[EXERCISE INPUT Boundary: Start]
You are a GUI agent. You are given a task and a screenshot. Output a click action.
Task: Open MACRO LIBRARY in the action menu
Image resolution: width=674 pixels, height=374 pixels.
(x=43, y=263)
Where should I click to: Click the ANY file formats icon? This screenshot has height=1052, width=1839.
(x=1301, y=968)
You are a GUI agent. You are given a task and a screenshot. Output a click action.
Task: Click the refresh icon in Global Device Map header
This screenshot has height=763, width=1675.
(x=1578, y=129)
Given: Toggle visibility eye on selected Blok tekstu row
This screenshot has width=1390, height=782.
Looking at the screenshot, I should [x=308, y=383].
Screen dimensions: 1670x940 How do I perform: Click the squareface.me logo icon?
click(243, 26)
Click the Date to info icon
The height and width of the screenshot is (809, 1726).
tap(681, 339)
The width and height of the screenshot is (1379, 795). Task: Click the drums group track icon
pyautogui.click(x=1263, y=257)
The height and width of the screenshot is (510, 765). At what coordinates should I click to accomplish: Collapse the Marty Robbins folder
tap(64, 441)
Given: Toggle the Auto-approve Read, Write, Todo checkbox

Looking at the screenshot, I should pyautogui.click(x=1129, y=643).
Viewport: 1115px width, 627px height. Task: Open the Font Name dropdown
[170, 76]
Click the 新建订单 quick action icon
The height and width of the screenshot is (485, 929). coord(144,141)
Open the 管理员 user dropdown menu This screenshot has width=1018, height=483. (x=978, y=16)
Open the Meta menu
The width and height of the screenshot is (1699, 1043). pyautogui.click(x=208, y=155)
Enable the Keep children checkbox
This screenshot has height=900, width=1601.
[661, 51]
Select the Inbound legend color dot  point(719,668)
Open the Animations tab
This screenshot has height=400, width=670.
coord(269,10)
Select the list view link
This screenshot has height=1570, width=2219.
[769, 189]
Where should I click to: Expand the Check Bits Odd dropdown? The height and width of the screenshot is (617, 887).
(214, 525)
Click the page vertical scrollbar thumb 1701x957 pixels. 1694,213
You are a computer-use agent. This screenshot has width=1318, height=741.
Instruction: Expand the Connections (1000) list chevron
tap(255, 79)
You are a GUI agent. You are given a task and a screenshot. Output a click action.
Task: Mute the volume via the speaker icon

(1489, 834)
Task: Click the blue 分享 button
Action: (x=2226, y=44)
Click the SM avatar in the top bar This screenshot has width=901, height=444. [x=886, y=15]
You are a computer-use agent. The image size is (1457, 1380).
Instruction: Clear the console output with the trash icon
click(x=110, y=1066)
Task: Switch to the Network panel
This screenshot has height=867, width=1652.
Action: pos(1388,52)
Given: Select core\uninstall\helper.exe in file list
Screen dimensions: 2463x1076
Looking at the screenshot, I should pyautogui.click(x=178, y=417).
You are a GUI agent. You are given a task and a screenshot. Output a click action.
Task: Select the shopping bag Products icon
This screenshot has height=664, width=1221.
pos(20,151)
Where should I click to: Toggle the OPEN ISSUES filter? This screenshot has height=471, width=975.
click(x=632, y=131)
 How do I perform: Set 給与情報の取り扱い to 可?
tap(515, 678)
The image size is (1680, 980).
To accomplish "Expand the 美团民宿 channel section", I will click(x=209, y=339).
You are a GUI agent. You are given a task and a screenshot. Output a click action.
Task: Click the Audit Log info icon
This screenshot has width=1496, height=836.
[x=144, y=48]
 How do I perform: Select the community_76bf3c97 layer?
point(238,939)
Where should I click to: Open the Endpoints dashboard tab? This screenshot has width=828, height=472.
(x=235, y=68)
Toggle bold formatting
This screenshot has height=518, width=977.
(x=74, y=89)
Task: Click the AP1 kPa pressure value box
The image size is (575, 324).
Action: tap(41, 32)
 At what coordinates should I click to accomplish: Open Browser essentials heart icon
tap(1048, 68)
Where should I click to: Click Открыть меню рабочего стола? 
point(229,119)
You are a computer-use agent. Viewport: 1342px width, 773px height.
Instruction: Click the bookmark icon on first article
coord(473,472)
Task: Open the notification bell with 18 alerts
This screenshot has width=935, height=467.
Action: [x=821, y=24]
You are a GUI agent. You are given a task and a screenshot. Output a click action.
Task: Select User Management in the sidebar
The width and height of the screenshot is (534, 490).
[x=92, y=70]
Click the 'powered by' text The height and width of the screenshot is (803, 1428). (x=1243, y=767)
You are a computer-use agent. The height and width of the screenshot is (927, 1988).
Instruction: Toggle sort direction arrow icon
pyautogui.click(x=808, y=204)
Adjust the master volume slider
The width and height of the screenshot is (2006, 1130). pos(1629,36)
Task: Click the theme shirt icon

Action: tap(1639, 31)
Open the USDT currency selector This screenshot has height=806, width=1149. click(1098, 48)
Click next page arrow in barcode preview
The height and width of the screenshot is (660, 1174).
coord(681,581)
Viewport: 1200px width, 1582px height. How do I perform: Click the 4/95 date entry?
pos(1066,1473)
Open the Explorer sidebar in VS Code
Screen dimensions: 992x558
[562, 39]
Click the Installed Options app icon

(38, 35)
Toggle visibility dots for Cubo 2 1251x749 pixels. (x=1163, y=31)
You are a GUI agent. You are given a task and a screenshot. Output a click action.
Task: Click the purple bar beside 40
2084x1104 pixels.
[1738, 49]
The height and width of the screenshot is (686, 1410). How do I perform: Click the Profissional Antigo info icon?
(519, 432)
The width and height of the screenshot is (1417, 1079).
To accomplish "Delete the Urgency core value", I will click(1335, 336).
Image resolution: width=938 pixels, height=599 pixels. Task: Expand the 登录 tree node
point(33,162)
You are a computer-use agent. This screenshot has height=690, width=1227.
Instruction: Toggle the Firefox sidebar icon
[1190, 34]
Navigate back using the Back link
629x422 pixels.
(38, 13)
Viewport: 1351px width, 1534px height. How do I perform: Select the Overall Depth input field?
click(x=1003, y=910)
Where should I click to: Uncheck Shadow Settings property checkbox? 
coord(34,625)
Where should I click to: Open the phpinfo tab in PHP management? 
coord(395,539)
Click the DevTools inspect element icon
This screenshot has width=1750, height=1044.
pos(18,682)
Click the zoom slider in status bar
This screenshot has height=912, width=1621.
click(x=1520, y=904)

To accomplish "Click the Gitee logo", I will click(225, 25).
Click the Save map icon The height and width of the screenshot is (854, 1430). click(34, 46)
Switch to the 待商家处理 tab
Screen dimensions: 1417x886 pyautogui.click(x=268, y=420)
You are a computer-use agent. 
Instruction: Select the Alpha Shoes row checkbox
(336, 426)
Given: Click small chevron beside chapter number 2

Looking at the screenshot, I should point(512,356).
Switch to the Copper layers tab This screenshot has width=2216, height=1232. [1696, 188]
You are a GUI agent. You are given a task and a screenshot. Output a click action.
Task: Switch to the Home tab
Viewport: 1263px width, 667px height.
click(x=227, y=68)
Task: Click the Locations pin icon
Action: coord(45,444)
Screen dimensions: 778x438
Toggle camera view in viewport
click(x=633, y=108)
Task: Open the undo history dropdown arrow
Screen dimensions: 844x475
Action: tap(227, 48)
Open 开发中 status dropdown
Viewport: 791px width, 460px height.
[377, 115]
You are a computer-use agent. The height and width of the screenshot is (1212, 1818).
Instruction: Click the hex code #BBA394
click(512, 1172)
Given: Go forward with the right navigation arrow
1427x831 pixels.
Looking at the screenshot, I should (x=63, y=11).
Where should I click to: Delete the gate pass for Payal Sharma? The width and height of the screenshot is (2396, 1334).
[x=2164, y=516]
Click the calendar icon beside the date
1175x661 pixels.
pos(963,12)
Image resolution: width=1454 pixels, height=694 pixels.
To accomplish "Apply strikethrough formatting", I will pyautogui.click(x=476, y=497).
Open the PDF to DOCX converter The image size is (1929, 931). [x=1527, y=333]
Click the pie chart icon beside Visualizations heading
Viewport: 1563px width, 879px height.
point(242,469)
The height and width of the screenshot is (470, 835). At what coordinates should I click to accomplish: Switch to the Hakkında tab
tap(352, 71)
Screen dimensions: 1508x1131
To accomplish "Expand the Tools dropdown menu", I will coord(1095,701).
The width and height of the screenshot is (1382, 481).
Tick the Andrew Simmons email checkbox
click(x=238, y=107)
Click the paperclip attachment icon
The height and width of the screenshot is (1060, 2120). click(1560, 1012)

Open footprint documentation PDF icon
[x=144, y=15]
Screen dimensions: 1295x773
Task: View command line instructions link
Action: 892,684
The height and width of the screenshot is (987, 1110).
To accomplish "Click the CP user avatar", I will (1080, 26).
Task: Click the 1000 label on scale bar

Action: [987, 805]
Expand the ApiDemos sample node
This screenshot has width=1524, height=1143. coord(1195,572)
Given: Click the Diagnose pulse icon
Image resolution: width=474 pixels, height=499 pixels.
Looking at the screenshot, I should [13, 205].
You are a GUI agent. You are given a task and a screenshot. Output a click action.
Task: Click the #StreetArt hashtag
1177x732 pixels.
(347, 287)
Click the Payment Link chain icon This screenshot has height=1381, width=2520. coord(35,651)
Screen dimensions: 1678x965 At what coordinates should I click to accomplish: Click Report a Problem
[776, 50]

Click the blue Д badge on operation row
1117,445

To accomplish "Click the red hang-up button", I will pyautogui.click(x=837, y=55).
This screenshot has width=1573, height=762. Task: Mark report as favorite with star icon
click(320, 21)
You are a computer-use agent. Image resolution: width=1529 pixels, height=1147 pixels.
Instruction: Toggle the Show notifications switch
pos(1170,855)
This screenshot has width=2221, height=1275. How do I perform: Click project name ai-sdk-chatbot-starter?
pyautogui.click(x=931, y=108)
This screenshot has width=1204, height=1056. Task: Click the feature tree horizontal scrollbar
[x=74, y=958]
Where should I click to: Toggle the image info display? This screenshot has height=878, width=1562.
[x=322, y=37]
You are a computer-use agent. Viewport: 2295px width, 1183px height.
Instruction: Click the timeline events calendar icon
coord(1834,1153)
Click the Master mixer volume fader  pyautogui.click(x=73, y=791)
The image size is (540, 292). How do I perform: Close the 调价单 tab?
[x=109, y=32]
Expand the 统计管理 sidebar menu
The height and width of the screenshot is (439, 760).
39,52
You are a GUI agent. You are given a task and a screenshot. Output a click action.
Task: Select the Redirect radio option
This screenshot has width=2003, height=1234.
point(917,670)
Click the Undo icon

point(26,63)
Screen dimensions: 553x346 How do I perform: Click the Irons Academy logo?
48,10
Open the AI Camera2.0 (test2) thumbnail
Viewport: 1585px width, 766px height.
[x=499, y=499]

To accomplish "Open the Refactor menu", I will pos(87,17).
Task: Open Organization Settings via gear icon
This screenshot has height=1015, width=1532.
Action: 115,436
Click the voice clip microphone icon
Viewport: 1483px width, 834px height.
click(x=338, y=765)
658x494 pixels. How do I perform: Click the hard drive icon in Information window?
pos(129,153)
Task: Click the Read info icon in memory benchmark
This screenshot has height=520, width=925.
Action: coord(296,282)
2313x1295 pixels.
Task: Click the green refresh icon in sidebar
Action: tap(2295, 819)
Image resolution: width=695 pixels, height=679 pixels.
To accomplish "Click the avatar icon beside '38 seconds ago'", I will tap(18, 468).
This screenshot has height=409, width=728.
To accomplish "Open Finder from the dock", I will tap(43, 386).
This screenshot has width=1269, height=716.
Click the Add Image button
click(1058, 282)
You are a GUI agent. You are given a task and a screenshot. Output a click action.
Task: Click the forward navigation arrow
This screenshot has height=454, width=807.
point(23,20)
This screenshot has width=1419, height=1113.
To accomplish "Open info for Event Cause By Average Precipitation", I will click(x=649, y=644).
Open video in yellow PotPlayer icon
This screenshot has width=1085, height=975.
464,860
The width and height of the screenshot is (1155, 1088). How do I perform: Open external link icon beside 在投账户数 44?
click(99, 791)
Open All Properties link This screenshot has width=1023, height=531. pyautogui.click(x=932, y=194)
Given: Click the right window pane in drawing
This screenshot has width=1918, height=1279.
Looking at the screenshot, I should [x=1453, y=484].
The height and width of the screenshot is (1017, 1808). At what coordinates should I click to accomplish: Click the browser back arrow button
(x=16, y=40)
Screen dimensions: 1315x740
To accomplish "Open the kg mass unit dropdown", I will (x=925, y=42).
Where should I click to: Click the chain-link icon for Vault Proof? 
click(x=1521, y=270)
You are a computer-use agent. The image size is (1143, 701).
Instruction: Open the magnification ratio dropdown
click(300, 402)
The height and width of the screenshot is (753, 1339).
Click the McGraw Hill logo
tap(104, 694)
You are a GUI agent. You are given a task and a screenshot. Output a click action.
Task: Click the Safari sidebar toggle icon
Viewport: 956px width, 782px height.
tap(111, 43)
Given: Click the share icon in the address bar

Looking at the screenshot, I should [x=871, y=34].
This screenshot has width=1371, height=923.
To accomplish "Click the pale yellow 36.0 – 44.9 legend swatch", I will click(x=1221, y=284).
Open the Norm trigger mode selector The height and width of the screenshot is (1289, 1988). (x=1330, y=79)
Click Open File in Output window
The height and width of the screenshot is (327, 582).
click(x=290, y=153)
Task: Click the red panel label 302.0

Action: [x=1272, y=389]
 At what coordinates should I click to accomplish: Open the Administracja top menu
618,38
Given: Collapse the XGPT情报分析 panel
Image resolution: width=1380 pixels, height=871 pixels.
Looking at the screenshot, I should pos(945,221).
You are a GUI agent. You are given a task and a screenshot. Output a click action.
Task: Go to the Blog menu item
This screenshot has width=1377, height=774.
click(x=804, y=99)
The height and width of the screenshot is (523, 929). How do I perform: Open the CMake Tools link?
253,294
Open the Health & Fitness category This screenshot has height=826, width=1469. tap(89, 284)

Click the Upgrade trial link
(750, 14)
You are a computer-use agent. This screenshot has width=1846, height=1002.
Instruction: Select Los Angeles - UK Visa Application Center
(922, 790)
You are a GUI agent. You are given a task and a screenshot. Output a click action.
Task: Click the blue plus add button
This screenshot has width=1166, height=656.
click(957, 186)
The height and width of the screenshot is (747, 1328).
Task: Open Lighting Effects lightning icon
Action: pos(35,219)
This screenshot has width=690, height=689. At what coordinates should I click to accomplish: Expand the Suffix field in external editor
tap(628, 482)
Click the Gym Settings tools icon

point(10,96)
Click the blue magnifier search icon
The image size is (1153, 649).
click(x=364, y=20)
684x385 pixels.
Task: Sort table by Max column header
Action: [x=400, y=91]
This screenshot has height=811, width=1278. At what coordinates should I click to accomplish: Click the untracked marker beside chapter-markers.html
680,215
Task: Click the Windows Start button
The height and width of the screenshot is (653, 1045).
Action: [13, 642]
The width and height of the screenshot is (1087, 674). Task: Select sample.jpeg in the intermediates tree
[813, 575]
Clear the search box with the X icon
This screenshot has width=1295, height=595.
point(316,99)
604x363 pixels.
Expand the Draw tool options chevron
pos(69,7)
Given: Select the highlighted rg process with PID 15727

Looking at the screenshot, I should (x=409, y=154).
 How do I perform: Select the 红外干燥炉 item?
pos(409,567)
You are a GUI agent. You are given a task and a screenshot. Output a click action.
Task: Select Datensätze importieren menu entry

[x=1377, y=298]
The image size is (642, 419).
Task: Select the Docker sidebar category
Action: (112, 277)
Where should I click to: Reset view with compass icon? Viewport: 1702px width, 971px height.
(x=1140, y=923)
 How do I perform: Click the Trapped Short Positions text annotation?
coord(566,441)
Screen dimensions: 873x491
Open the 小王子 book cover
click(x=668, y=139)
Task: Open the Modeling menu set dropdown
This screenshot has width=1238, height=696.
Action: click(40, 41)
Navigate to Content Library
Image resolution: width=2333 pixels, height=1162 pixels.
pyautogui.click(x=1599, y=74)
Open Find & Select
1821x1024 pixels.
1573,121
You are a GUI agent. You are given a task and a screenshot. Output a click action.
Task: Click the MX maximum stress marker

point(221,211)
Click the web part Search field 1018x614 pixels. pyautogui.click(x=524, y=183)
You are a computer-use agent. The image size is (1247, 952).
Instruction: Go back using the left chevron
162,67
[EXERCISE INPUT Boundary: End]
Set down, exactly and in full, the lines from the one containing "You are a computer-use agent. The image size is (1247, 952)." through the end of the entries; no other line belongs.

> OUTPUT FOR THIS EXERCISE:
You are a computer-use agent. The image size is (1247, 952).
Instruction: Go back using the left chevron
162,67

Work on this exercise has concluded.